WRITTEN EXERCISE: Copy word for word the rows from the line with "This screenshot has height=478, width=669." up to and including the line with "682x1257 pixels. (x=353, y=920)". Leave the pictures out.

RECORDS FOR THIS EXERCISE:
· · · · · · ·

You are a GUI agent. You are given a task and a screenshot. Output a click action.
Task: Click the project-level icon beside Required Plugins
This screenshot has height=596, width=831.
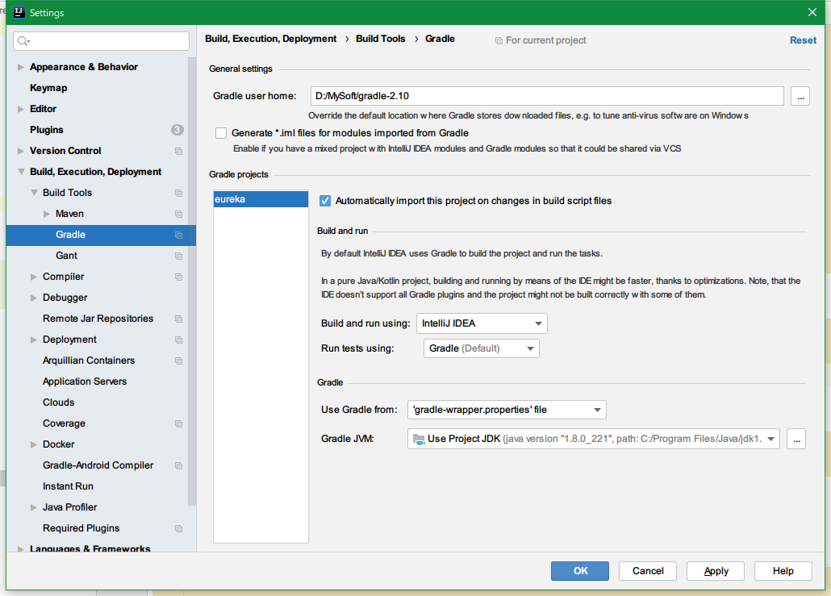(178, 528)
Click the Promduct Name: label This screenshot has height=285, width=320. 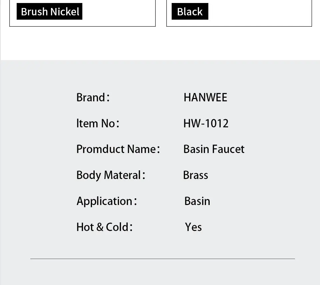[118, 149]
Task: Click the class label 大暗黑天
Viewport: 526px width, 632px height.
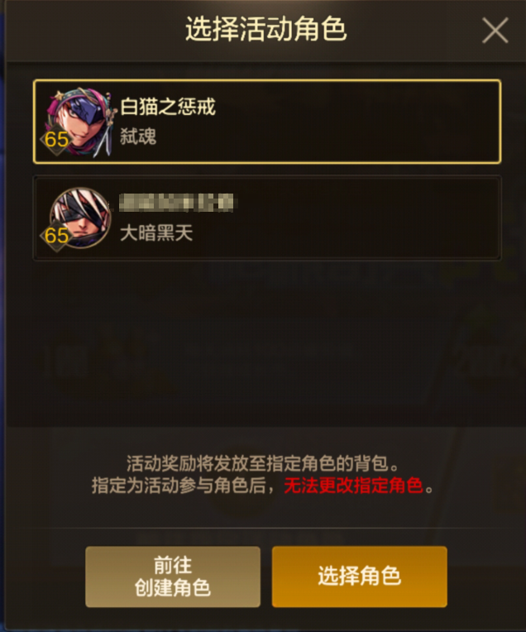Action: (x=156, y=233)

· · · · · · ·

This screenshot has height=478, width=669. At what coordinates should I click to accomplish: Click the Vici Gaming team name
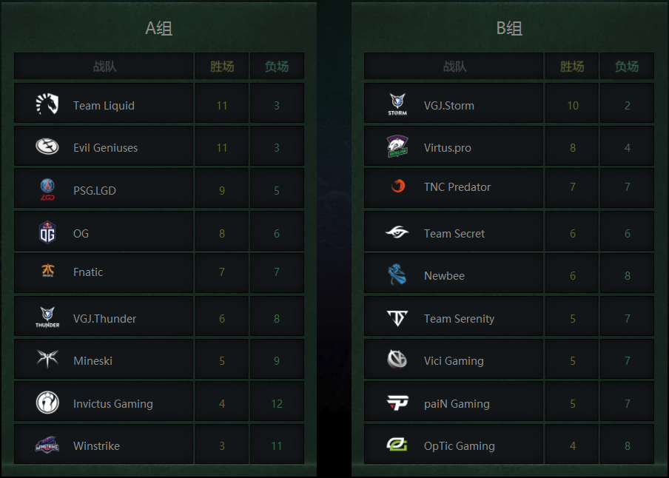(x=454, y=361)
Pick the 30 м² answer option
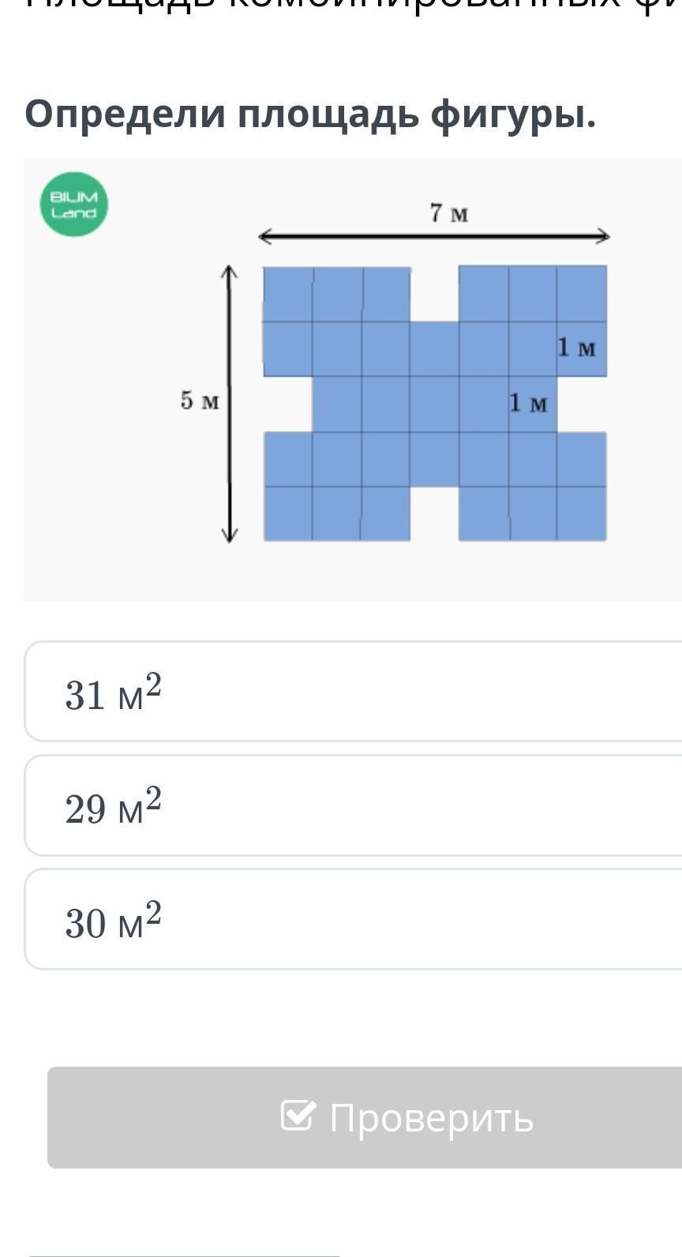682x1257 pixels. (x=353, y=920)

· · · · · · ·

RESPONSE TO THIS EXERCISE:
This screenshot has height=478, width=669. At what coordinates should I click to accomplish: Click the Vici Gaming team name
(x=454, y=361)
Pick the 30 м² answer option
682x1257 pixels. (x=353, y=920)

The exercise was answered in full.